一声水汽扑面的“师父”出口,浸得墨玉笙心肝脾胃肾都酥麻了。
他当即没了脾气,浑身的棘刺也被冲得一干二净。他认命似地打开油纸包,捏了一小块方糕塞进元晦嘴里。
“红豆馅的。”
元晦嘴里咀嚼着方糕,手也没闲着,已经摸上了墨玉笙的腰身。
一日不见,如隔三秋。两人分离的这十来天,元晦觉着像是分开了大半辈子。他实在太想墨玉笙了,心里想,身体也想,恨不得将他烙成张饼挂在脖子上,走哪都带着,想起来就咬上一口。

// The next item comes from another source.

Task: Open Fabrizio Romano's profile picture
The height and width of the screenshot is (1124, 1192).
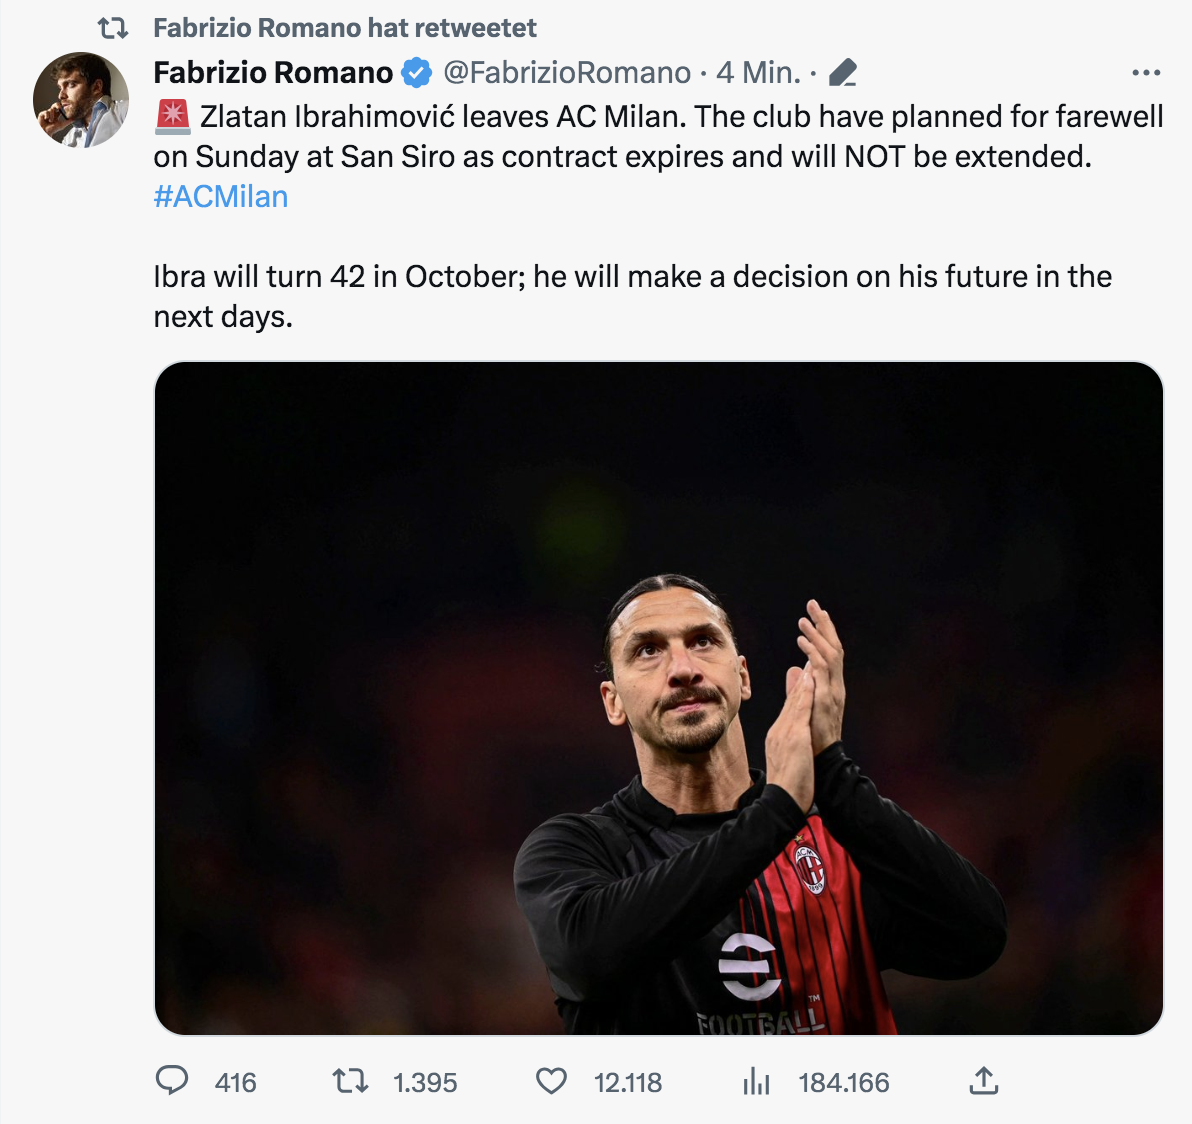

他的手原本在墨玉笙侧腰打转,摸着摸着就溜达到了后腰,有意无意地往肾俞穴附近靠拢……
元晦天资聪慧,这种聪慧体现在方方面面。
练武如此,烧饭如此,那方面……好像也如此。
不过几个来回他已经摸清了门道,手法更是精妙绝伦,既不会过于强势让人觉着被冒犯,又挑豆得恰到好处,不至于玩火自焚。
墨玉笙眼疾手快地抓住他拱火的手,扔向一旁,似笑非笑道:“这会儿手又能动了?”
动当然是能动,就是看对着谁,做什么。
对着外人……自然是能动的,还动得十分麻溜得体。